-------- Given records --------

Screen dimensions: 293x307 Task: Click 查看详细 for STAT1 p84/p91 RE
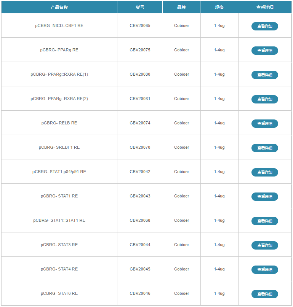pyautogui.click(x=264, y=172)
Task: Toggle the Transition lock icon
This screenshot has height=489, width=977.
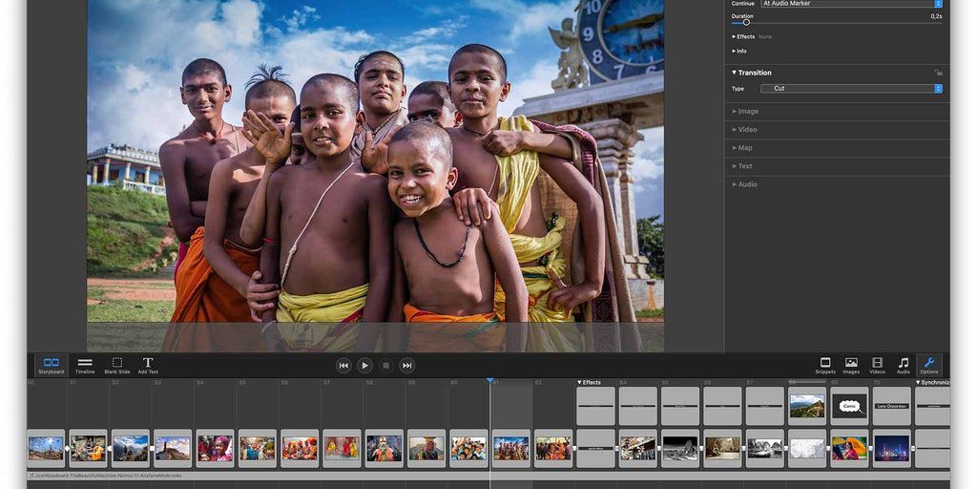Action: (x=938, y=73)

--------

Your goal: An exact transcription is needed, covering the line with "Task: Toggle the Transition lock icon" and every line after it to the end of the entries, but not the pictures.

Response area:
Task: Toggle the Transition lock icon
This screenshot has height=489, width=977.
Action: (x=938, y=73)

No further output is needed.